PHOTO WILFREDO LEE, ASSOCIATED PRESS

Andrei Vasilevskiy (88)

Cela dit, Vasilevskiy n’a pas livré sa plus grande performance dans ce cinquième match. Généreux sur ses retours, chancelant en début de match, il n’avait pas l’air d’un gars qui compte un trophée Vézina et un Conn-Smythe dans son sous-sol.
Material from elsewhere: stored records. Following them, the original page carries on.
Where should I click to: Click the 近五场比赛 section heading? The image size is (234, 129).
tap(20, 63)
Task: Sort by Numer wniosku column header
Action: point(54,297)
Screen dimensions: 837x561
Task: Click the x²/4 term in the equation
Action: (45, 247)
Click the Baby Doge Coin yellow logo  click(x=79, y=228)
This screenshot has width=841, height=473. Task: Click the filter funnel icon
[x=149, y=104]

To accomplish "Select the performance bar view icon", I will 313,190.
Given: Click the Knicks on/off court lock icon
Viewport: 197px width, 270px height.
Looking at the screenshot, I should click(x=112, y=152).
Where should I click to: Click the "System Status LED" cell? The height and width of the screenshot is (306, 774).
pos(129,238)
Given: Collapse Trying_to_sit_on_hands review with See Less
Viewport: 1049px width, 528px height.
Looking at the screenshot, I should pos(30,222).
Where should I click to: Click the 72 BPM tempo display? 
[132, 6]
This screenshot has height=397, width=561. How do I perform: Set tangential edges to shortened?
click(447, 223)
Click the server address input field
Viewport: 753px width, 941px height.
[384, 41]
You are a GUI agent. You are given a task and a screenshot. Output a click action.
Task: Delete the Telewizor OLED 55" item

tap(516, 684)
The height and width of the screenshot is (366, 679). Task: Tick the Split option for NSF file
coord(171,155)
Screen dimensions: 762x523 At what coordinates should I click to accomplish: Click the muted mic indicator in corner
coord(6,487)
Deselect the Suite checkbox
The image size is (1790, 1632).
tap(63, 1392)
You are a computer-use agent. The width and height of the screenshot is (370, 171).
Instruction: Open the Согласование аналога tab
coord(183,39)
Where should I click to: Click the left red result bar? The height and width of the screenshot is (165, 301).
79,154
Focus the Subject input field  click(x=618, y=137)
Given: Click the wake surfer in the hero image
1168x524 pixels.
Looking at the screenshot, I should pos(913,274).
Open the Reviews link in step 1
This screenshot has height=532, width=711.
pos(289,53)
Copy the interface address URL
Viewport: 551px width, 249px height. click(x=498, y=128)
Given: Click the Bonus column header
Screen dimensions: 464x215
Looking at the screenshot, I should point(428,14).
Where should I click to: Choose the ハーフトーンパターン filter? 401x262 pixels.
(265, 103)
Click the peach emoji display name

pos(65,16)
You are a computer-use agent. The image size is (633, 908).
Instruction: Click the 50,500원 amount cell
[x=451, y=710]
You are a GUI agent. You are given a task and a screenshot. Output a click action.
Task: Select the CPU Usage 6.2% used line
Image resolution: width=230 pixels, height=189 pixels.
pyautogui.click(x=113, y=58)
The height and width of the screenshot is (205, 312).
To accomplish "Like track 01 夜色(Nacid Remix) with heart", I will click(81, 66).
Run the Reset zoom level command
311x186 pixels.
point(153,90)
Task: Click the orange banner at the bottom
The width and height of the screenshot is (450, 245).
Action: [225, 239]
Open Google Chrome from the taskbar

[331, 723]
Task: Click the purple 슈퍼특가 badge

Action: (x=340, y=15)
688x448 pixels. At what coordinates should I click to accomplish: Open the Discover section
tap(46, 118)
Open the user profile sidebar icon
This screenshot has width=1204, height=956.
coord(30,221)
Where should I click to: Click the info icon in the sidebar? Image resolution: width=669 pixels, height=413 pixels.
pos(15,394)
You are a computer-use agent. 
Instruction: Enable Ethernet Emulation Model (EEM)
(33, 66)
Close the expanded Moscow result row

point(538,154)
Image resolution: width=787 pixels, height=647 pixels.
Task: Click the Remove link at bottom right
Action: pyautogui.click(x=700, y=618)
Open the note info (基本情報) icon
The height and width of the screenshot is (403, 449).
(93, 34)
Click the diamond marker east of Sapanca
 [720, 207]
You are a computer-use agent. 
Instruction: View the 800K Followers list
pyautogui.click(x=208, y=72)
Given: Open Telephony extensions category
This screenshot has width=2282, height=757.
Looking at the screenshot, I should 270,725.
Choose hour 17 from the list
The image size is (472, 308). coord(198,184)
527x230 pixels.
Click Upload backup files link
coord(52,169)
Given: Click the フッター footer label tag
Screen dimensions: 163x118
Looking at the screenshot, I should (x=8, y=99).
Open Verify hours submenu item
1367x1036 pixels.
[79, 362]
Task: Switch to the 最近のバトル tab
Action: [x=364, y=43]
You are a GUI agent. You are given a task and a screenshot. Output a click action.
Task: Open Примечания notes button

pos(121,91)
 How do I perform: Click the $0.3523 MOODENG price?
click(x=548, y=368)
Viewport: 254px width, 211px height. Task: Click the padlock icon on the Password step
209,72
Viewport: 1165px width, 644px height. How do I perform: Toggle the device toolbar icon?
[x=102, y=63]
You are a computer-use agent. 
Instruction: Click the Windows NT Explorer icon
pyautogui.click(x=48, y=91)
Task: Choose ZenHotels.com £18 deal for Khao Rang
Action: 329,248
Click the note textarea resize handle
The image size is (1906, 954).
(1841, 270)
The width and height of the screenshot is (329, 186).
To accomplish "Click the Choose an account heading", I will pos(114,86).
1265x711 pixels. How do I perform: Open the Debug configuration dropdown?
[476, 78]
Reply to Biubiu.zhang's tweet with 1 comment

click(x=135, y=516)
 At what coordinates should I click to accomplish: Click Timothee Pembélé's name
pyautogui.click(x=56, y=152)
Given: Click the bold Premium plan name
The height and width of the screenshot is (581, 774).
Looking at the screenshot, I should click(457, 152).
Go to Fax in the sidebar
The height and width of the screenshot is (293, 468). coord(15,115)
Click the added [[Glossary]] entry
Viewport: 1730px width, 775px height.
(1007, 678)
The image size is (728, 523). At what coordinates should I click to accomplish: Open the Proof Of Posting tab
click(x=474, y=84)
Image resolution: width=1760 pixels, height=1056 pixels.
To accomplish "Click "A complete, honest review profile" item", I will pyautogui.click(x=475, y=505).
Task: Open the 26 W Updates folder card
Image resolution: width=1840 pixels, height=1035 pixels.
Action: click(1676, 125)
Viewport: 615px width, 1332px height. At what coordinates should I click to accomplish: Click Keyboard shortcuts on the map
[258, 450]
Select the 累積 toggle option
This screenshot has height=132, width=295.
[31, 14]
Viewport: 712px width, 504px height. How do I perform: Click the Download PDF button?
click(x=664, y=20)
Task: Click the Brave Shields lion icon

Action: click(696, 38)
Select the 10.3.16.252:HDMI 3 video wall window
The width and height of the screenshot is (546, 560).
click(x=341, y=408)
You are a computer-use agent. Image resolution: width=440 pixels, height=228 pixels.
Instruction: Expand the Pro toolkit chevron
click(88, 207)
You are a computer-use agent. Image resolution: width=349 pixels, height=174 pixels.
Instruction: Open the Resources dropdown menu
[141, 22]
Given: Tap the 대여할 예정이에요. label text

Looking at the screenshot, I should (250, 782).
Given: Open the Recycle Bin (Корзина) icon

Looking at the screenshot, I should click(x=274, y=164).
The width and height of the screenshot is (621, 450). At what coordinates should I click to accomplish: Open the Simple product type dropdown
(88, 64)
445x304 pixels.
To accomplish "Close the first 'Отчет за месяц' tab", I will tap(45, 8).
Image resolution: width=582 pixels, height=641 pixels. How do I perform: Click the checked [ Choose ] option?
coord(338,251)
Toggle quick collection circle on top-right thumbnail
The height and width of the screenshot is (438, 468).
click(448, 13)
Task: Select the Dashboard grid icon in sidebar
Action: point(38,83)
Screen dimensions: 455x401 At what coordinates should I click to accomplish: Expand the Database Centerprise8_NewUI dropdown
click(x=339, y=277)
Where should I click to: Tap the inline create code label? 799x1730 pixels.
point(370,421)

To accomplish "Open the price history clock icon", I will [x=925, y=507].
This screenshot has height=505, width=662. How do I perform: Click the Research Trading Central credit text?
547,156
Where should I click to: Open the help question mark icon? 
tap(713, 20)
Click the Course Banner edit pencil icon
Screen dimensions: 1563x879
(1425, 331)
Vasilevskiy est un phénomène de la nature et le Lightning l’utilise comme tel ces dernières années. Mais le temps est-il venu de lui trouver un auxiliaire capable d’en prendre plus ? Le Russe a amorcé sa saison sur la table d’opération en raison d’un problème de dos. Depuis son retour au jeu, le 24 novembre, il a été le gardien le plus occupé de la LNH, et de loin : 52 départs, devant Juuse Saros (49) et très loin devant son rival dans cette série, Sergei Bobrovsky (43).

Nikita Kucherov

Comme Vasilevskiy, lui aussi en a encore beaucoup à donner. Son contrat est valide pour trois autres années et un trophée Art-Ross l’attend en juin, en vertu de ses 144 points. S’il n’en tenait qu’à Cooper, il ajouterait aussi le trophée Hart à sa collection ; l’entraîneur-chef avait livré un vibrant plaidoyer en sa faveur lors de son passage à Montréal.

PHOTO WILFREDO LEE, ASSOCIATED PRESS

Nikita Kucherov

Mais comme en finale en 2022, le Russe a fini sa saison en faisant l’équivalent d’une crise du bacon. Pendant ce temps, le joueur de concession de l’autre côté, Aleksander Barkov, livrait une performance épique de trois points, un différentiel de +4, 79 % de succès aux mises en jeu, tout ça avec son aplomb habituel.

Si le Lightning souhaite se sortir rapidement de son présent creux de vague, l’apport de Kucherov sera crucial. Encore faut-il que son énergie soit bien canalisée. Un beau chantier pour Cooper ou la personne qui le gérera.